Responding to questions sent by The Rep, Life Healthcare emergency medicine general manager Dr Charl van Loggerenberg said the patients were self-isolating and those who were unable to self-isolate at home were provided with alternative accommodation.
“Life Healthcare has a healthcare worker exposure protocol which is aligned to the National Institute of Communicable Diseases guidelines. The protocol dictates that any employee who is exposed to a known Covid-19 positive person, will be tested and quarantined. When staff are symptomatic, immediate testing is conducted. So far 45.6% of our frontline staff have been tested,” he said.
To prevent transmission to patients and healthcare workers, Van Loggerenberg said the hospital had implemented stringent measures. “These include the frequent washing of hands with soap and water, or alcohol hand rub, social distancing as far as is possible in patient care settings, cough and sneeze hygiene for patients and staff, universal masking to reduce the transmission from any of our healthcare workers, service providers and patients to other people, personal protective equipment and screening of all persons entering our facilities for symptoms suggestive of a Covid-19 infection.”

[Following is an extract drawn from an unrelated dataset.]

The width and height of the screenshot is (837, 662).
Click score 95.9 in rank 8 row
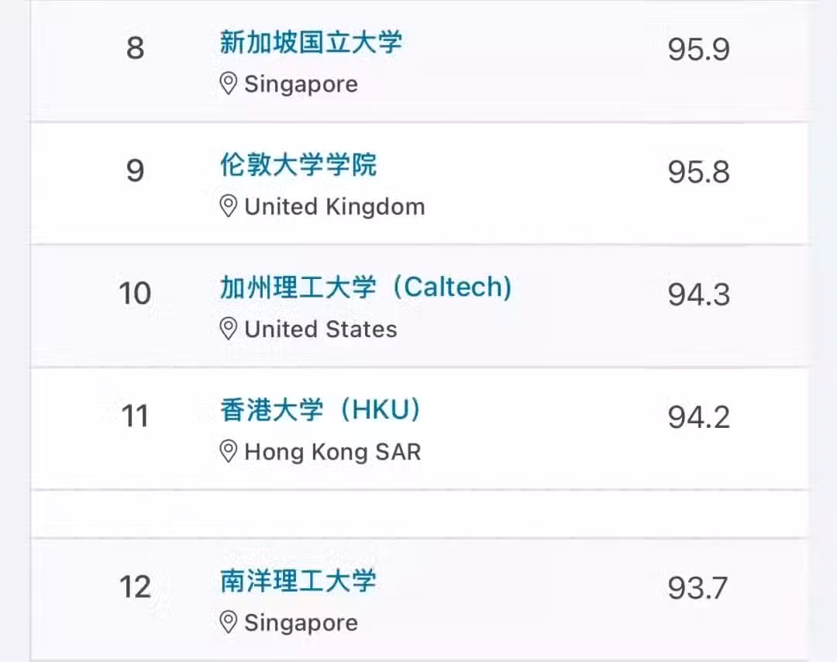pyautogui.click(x=699, y=50)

Van Loggerenberg said the institution was frequently consulting with the government, doctors and employees “to ensure processes and protocols remain relevant for the needs of our patients, employees and doctors.”
He indicated that employees and doctors were screened when entering the hospital building.
“All employees and doctors are required to report potential exposure or symptoms to hospital management as a matter of urgency so that the necessary precautions can be implemented. Additionally, our healthcare workers’ policy on exposure to Covid-19 is in place to ensure the effective management and resourcing of our facilities for if or when healthcare workers become exposed to the virus. This also ensures that our facilities can continue to operate as well as possible with little or minimal disruption.”
National Education, Health and Allied Workers’ Union Matthew Goniwe regional secretary Mvuyisi Siko said the union had received a report and had met with the hospital management.
“We demanded that the hospital provide an institutional plan in dealing with Covid-19 in a meeting on Monday. We demanded that the institution confirm the cases and enquired whether there was an occupational health and safety (OHS) committee. A second meeting was held on Wednesday and it was agreed that the OHS committee was not constituted in line with the OHS act. Therefore, it will be reconstituted to follow the letter of the law. The union will monitor the situation closely, report to members and receive a mandate on the way forward. We also requested there be psychological assistance at the workplace to deal with trauma and demystify any stigma,” said Siko.